Capítulo 3
Gibi narrando :
Saí de casa na moral, sentindo o peso do dia começando a bater. O sol já tava esquentando o morro, e a rua tava daquele jeito de sempre, movimentada, mas com um silêncio estranho no ar. Quem vive aqui sabe quando tem algo no vento.
Fui descendo pelo beco, cumprimentando uns conhecidos, mas sem dar muita trela. O Nando já tava me esperando na esquina, de braço cruzado, olhando pros lados como sempre fazia quando tava bolado com alguma coisa.
— E aí, mano? — falei, chegando perto.
Ele bateu na minha mão e já foi mandando o papo reto:
— Bagulho tá estranho, Gibi. Tem uns caras diferentes rondando a parte baixa do morro, lá perto da contenção.

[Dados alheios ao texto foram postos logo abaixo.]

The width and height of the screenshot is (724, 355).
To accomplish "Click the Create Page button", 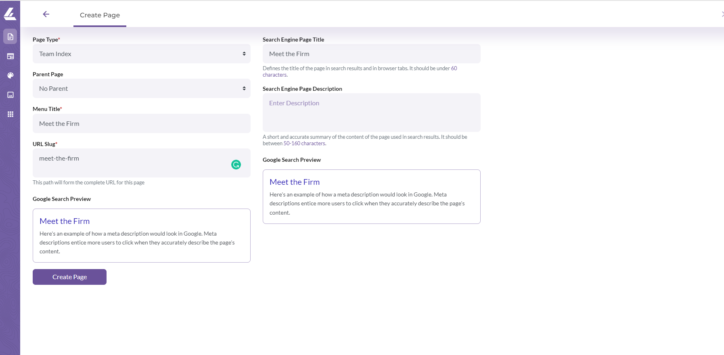I will point(69,277).
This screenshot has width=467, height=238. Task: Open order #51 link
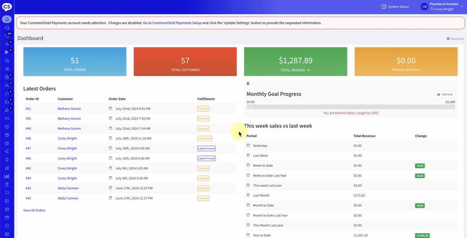28,109
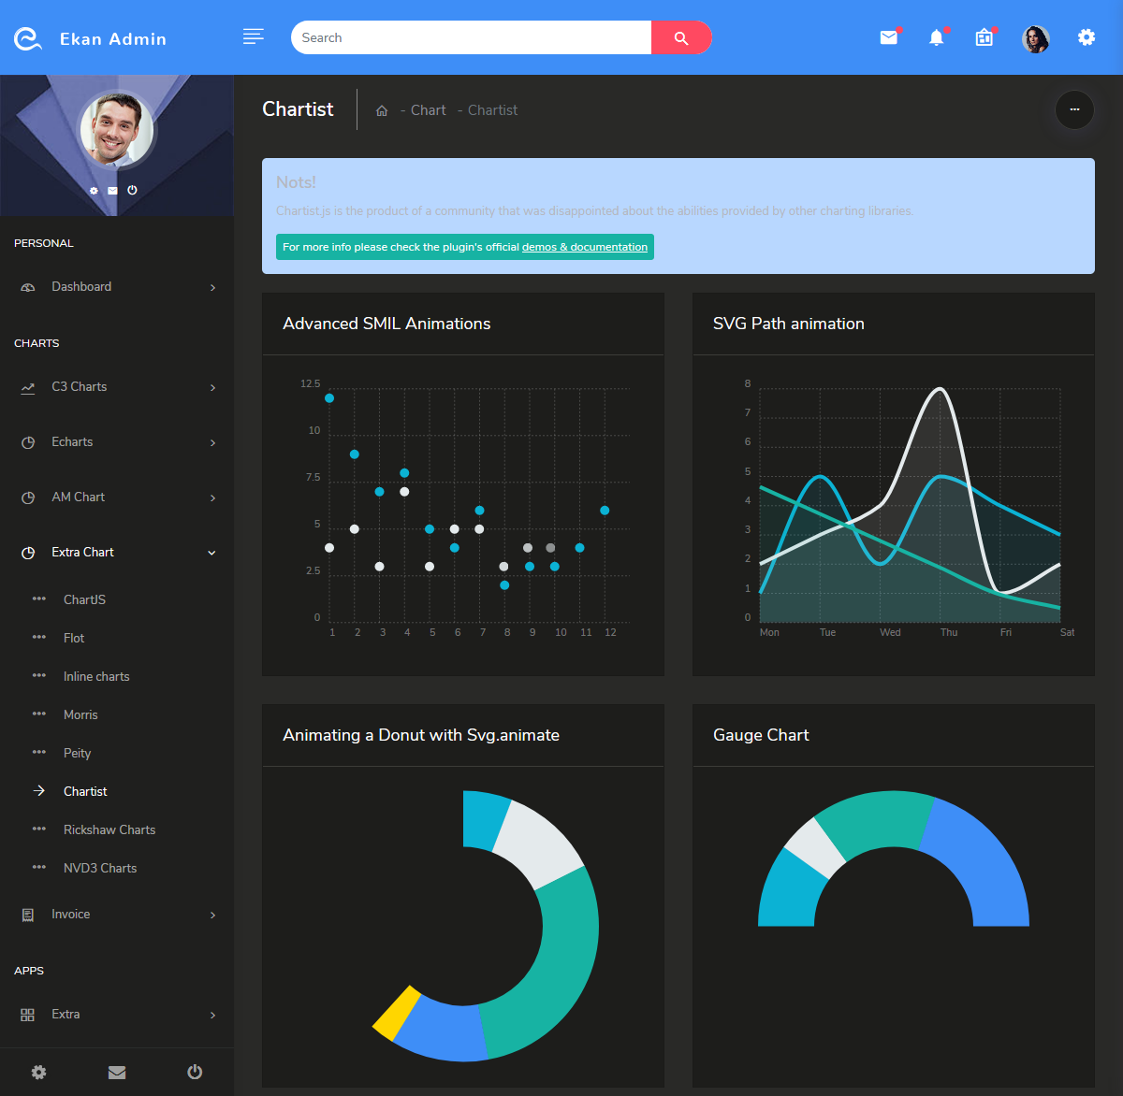Open the Chart breadcrumb item

[427, 109]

Fiz que sim com a cabeça, mas já sentia o sangue esquentar. Esse tipo de movimentação nunca era aleatória.
— Já viu quem são? — perguntei, ajeitando a camisa enquanto olhava pros lados.
— Dão do morro do Tatú, tá ligado? Tão trocando ideia com uns menor que trampa na contenção.

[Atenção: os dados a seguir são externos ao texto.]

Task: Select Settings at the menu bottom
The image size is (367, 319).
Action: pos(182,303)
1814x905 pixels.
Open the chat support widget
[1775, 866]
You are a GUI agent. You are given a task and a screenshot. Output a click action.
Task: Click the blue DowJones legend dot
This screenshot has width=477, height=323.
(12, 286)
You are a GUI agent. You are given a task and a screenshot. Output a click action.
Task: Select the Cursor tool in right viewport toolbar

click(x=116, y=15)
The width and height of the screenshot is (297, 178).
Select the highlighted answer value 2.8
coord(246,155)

Suspirei fundo. Era sempre assim. Quando o morro tava tranquilo, aparecia alguém querendo testar o dono da parada.
— Vamos resolver isso agora — falei, já descendo com ele pro lado onde os caras tavam sendo vistos.
O coração batia firme, mas a mente tava gelada. Eu sabia que hoje não ia ser um dia comum. Alguma coisa ia acontecer. E eu tava pronto pro que fosse.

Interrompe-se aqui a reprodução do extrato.